Protesters demand justice as party decries ‘government injustice’

Protesters demand justice as party decries ‘government injustice’ PHOTO: EXPRESS

ISLAMABAD:


Traders of Aabpara market took to the streets on Saturday afternoon to square off against a gathering of the Pakistan Tehreek-e-Insaf (PTI).


A total of six traders from Aabpara market, lead by Chaudhry Ishtiaq, claim the party owes them a collective sum of Rs4.6 million.

Six months have passed since the traders first lodged their protest against the party in the same location. The traders claim, as they did back in July 2015, that the party owes them unpaid dues for seating, furniture and tents during PTI’s protest sit-ins in the capital in 2014.

Last year, the protesting traders told The Express Tribune that they would make daily visits to the home of PTI Chairman Imran Khan’s in the capital’s posh Bani Gala suburb to demand payment. Ishtiaq says he has been camped outside the chairman’s house for the last 62 days.

“It helps keep my creditors at bay when they see me in a tent in Bani Gala demanding payment,” he said. Ishtiaq says he blocks the chairman’s cavalcade whenever he can, and that despite multiple assurances given to him by Khan, the payments have yet to materialise.



The trader claims Khan instructed PTI spokesperson Naeemul Haq to clear the outstanding dues several times. Further, he claims senior PTI members engaged him for various needs during the protests, which he later sourced through the five other traders in Aabpara.

“I had to sell off my wife’s jewellery to pay some creditors,” he added.

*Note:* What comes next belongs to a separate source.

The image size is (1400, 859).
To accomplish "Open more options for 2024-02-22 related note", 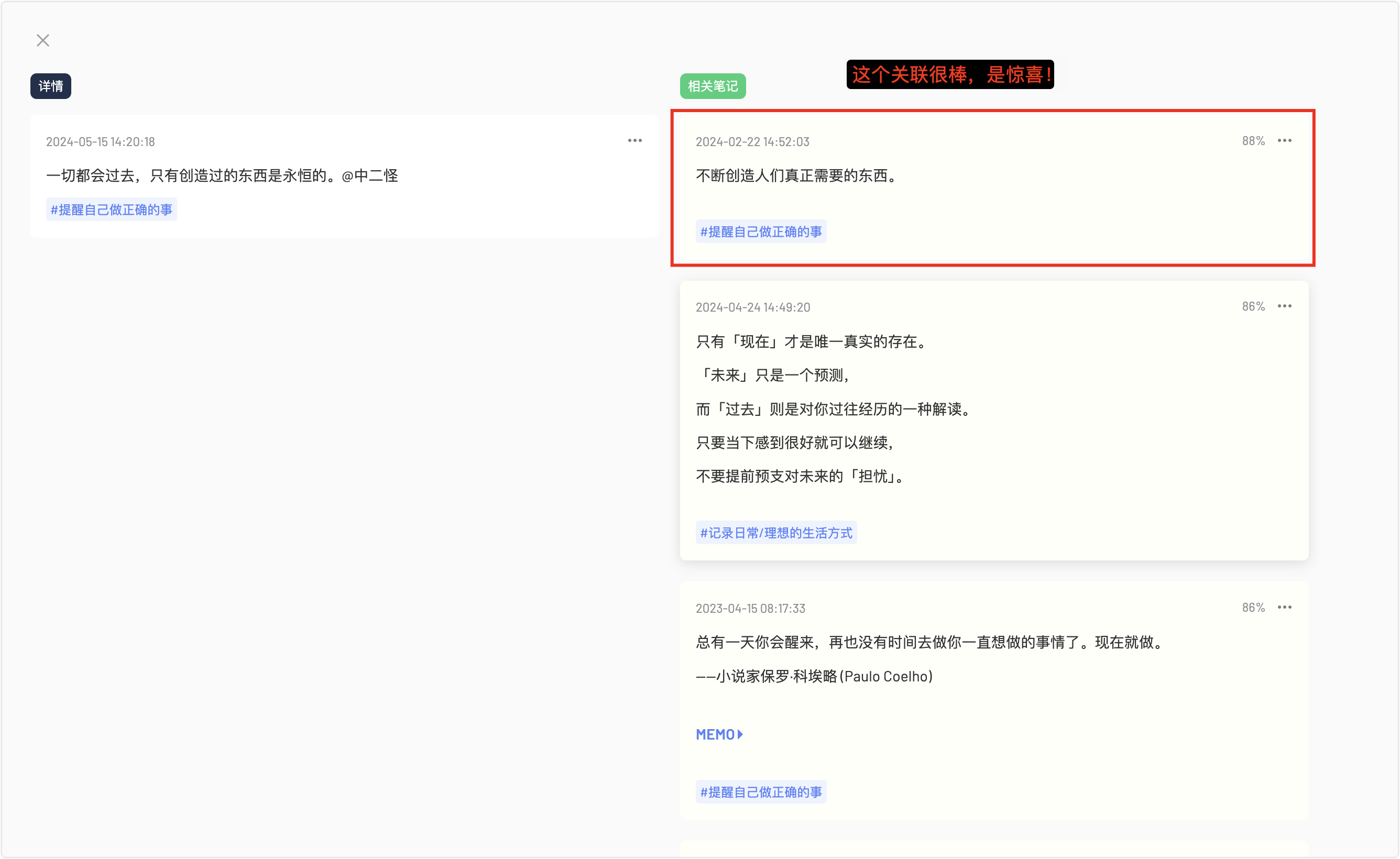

Other traders from Aabpara were also present at the counter-protest to support Ishtiaq. In between slogans by PTI protesters demanding justice (insaf), the traders would raise counter-slogans such as, “Give us our rights” and “We will not let this injustice stand”. Their lamentations echoed, and were perhaps mean to mimic, what the party itself bemoans the sitting government for.

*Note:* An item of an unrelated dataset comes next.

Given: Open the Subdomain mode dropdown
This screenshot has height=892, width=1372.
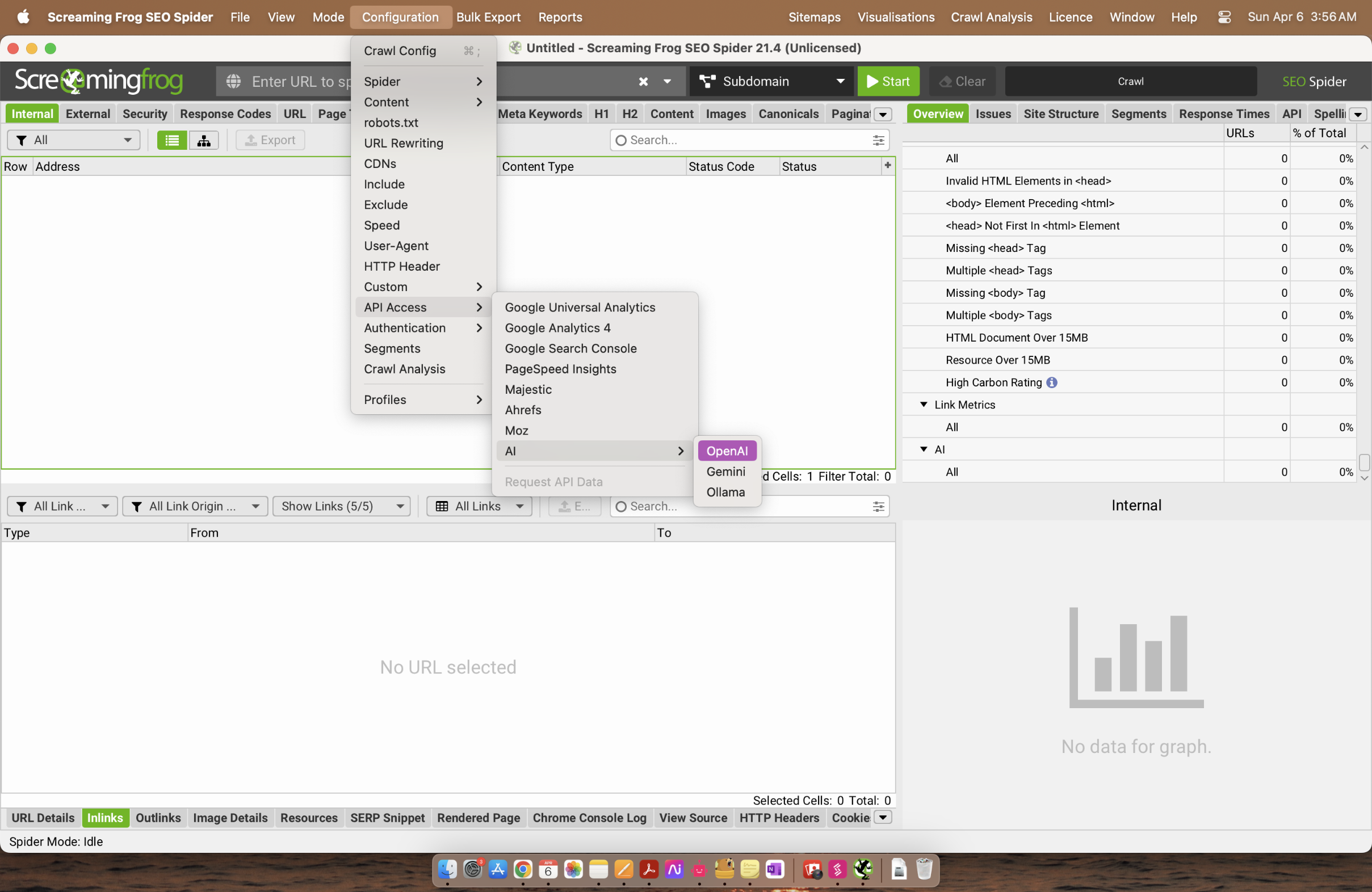Looking at the screenshot, I should point(772,81).
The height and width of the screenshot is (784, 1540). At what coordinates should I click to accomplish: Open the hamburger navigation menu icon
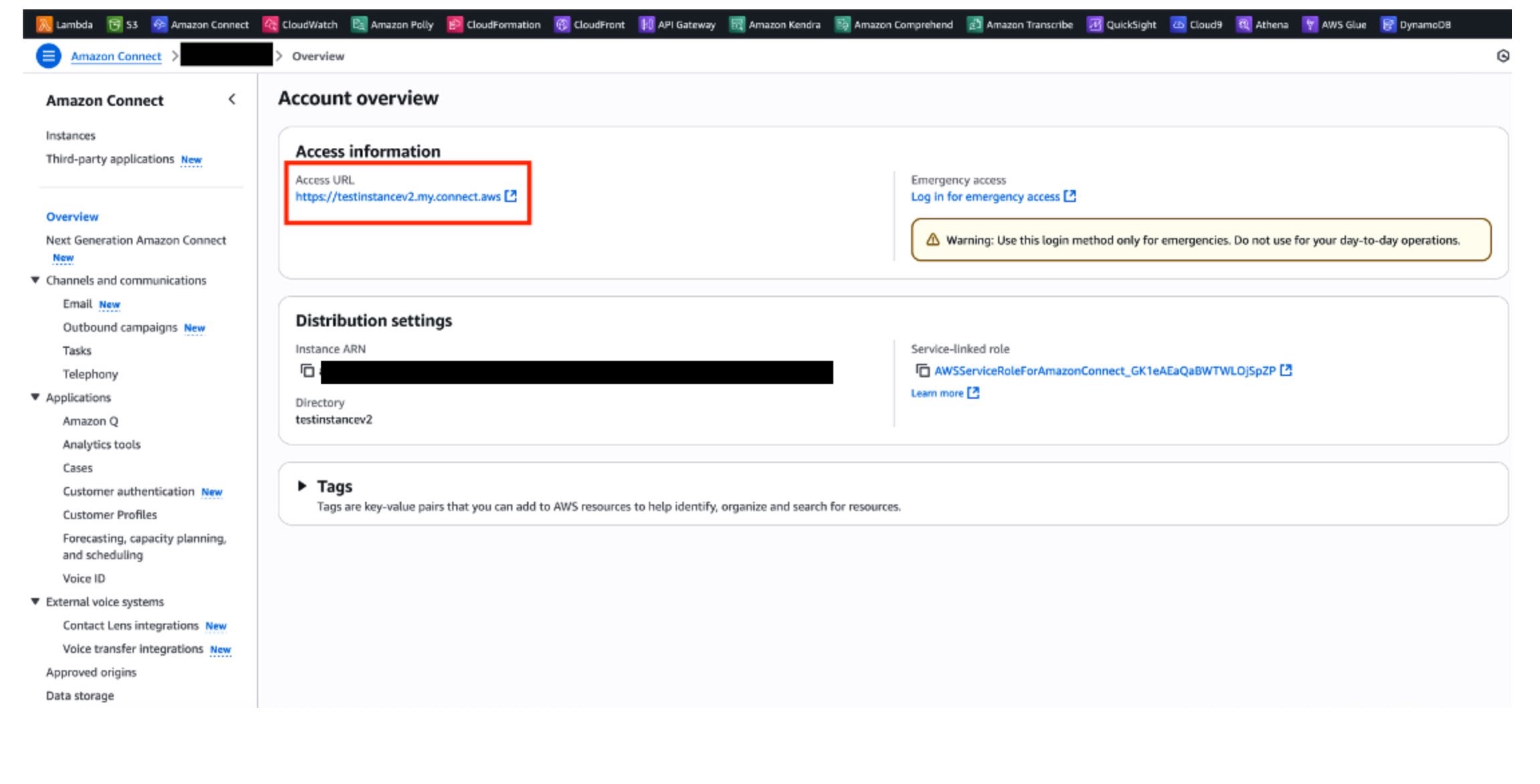click(x=48, y=56)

Raja Yasir Sarfraz, a PTI member from Chakwal, told The Express Tribune that the protesting traders needed to specify who within the party had contracted the traders. Sarfraz claims each party member had personally dealt with payments for services they had commissioned for the party.

To this, Ishtiaq claims he was personally engaged by PTI members for their needs during the sit-ins, and that he has been in touch with party members such as Saifullah Niazi, Naeemul Haq, Aun Chaudry, Shoaib Siddiqui and Aamir Mughal for the payments.

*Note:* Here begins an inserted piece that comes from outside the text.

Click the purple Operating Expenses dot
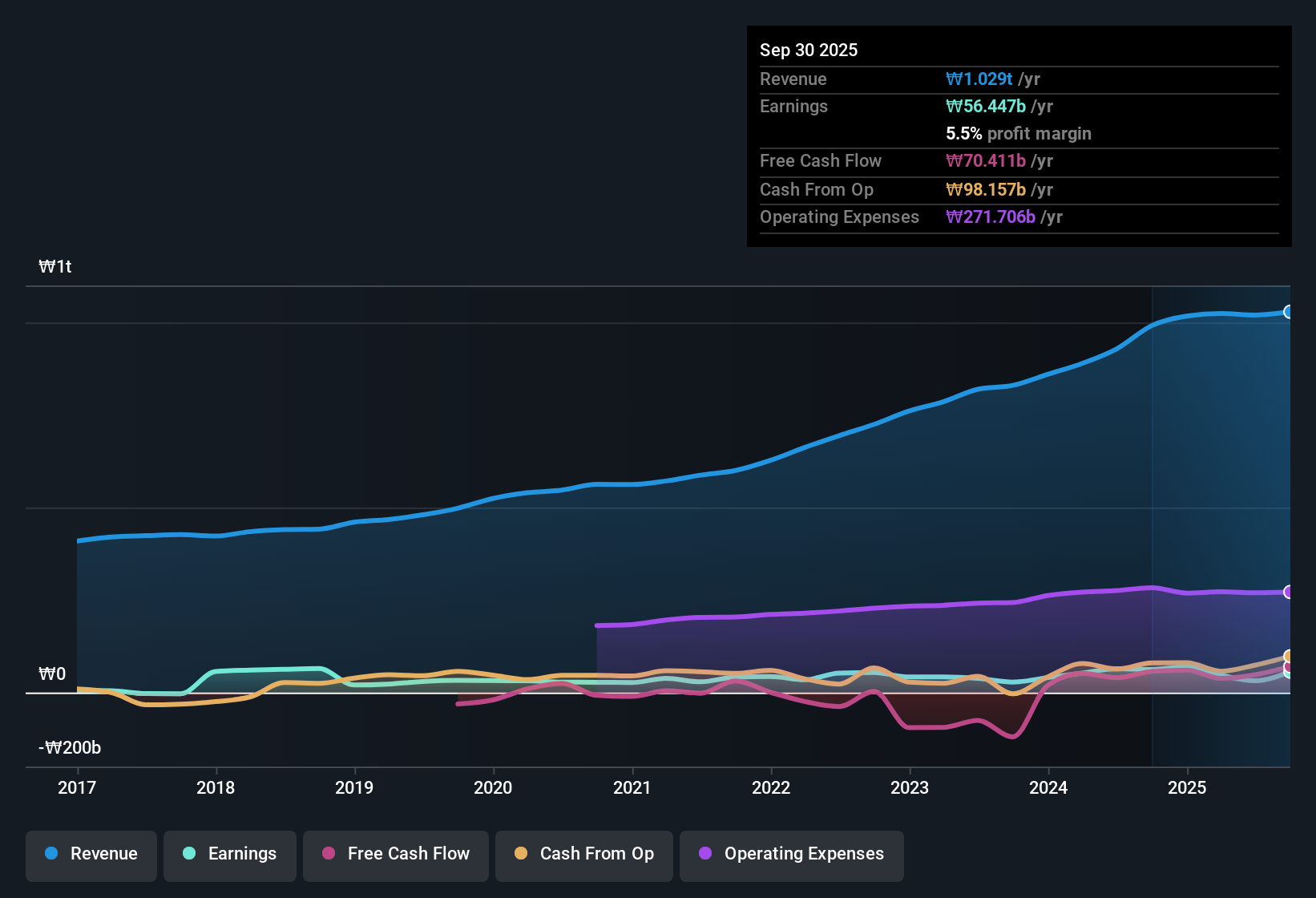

Ishtiaq said he will continue to camp outside the PTI chairman’s home till his dues are paid.

PTI protest

The protest was originally announced by the PTI to coincide with demonstrations held in other major cities. Led by PTI Central Organiser Saifullah Nyazee, the gathering lamented the government’s spending priorities on projects such as the Orange Line train service in Lahore.

The PTI procession, which was unable to gather a large crowd, presumably due to the absence of senior party members, dispersed close to sundown. They were followed by a procession of the protesting traders, who continued raising slogans at their heels.

Poor track record

On July 6, 2015, Muhammad Asif aka DJ Butt, the entertainer who provided sonic support to the party during their sit-ins, claimed PTI owed him a staggering Rs80 million in unpaid dues. Butt, who had worked with the party since 2010, said his total invoice of Rs140 million was met with a payment of just Rs60 million. After a legal battle, the entertainer was given a check for Rs2.5 million on July 24, 2015 as final payment, after which both sides decided to bury the hatchet.

Published in The Express Tribune, February 7th, 2016.